Attention, rien n’est encore gagné pour ses opposants. Malin, le président attise des tensions raciales profondément ancrées dans l’inconscient collectif, celui d’une supériorité blanche sur laquelle s’est construit le pays. Voyez le film Naissance d’une nation de D. W. Griffith. Sorti en 1915, il est considéré comme un chef-d’œuvre sur le plan cinématographique. L’œuvre réécrivait l’histoire, prenait fait et cause pour les sudistes perdants de la guerre de Sécession et glorifiait le Klu Klux Klan. Comme s’il était normal de réduire les Noirs en esclavage, de les enchaîner et de les pendre quand ils se rebellent. C’est avec ce genre de référence que des générations d’Américains ont grandi.
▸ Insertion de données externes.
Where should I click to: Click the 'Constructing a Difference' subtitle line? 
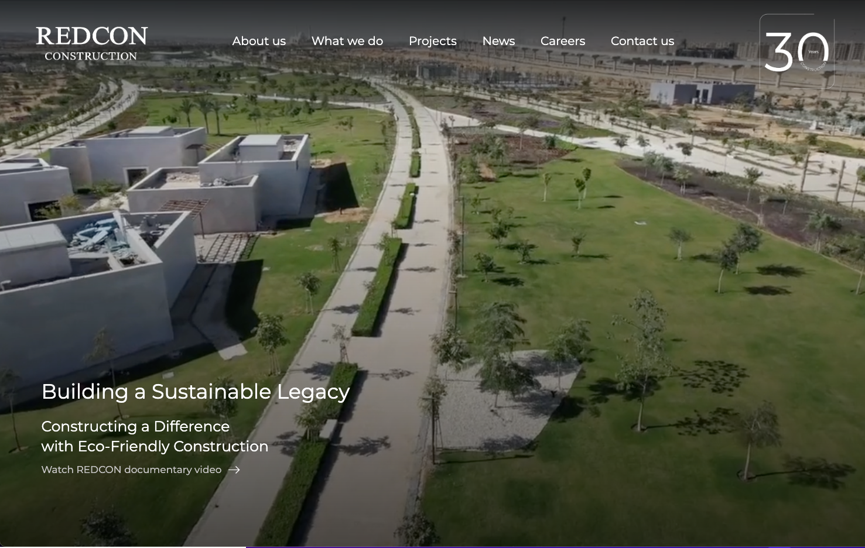pyautogui.click(x=135, y=426)
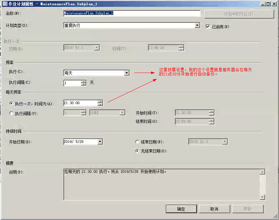The image size is (279, 220).
Task: Close the 作业计划属性 dialog window
Action: (x=274, y=3)
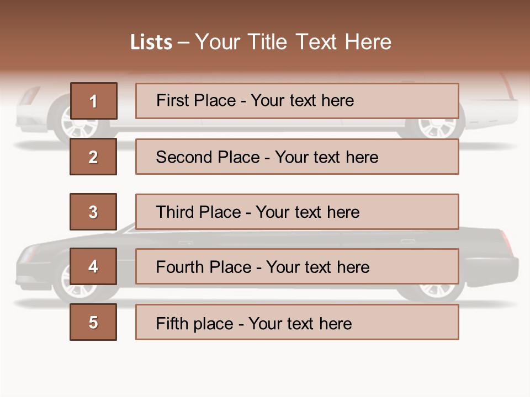
Task: Select the number 4 square
Action: coord(93,266)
Les Afro-Américains n’obtiendront donc le droit de vote qu’en 1965. Et il faudra un siècle après la sortie de «Naissance d’une nation» pour qu’un réalisateur afro-américain, Nate Parker, s’empare du titre pour un nouveau film. Cette fois, l’histoire des Etats-Unis est racontée du point de vue de Nat Turner, un esclave pendu en 1831 après en avoir poussé d’autres à se rebeller.
La rébellion actuelle pourrait être une étape décisive. Des policiers mettent le genou à terre en signe d’empathie et d’apaisement. Des militaires disent haut et fort leur refus d’intervenir, comme l’a pourtant réclamé le président. Le mouvement de protestation fait des émules dans le monde entier. L’Amérique peut être grande, capable de changement. A elle de montrer que la mort atroce de George Floyd n’aura pas été vaine.